TASK INPUTS:
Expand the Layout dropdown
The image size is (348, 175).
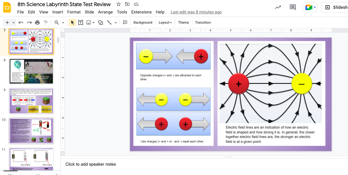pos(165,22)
--
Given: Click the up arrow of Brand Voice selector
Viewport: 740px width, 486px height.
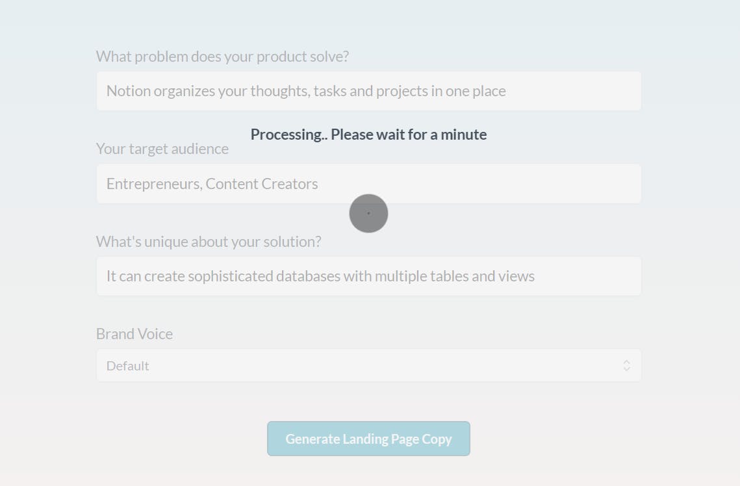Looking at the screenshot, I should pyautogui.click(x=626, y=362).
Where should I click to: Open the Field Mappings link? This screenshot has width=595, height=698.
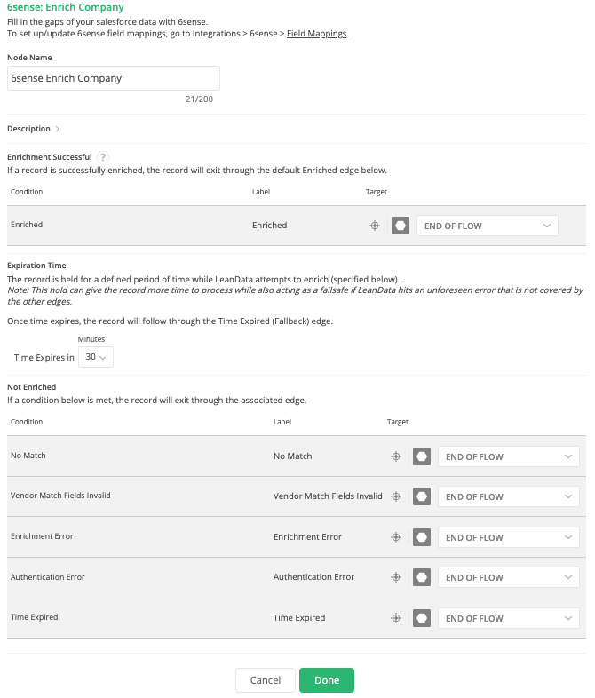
* * *
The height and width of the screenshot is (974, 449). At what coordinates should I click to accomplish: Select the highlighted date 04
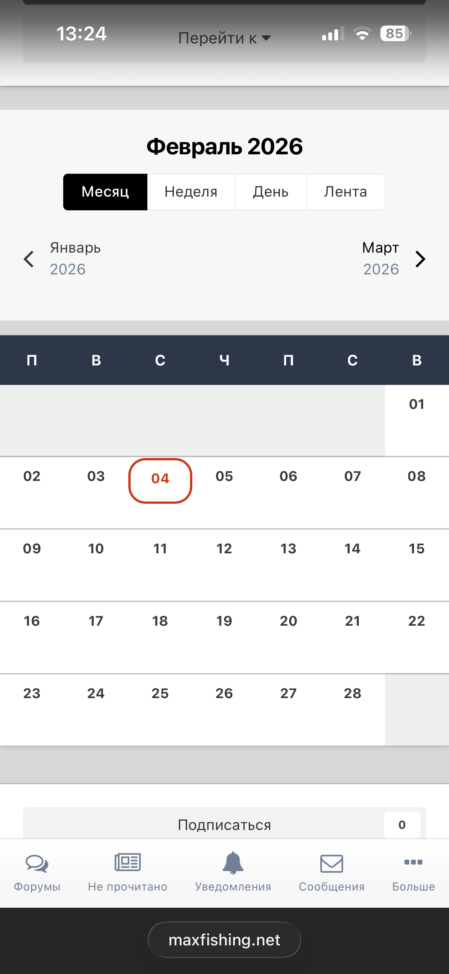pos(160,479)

WHAT YOU WILL DO: Which part of the entries opens with the line containing "Given: Click the" and closes with the line containing "Where should I"? Output that part exactly, ends included, pictures excluded.

RESULT BELOW:
Given: Click the up arrow of Brand Voice selector
Viewport: 740px width, 486px height.
Looking at the screenshot, I should pyautogui.click(x=626, y=362).
Where should I click to: Open the Field Mappings link? This screenshot has width=595, height=698.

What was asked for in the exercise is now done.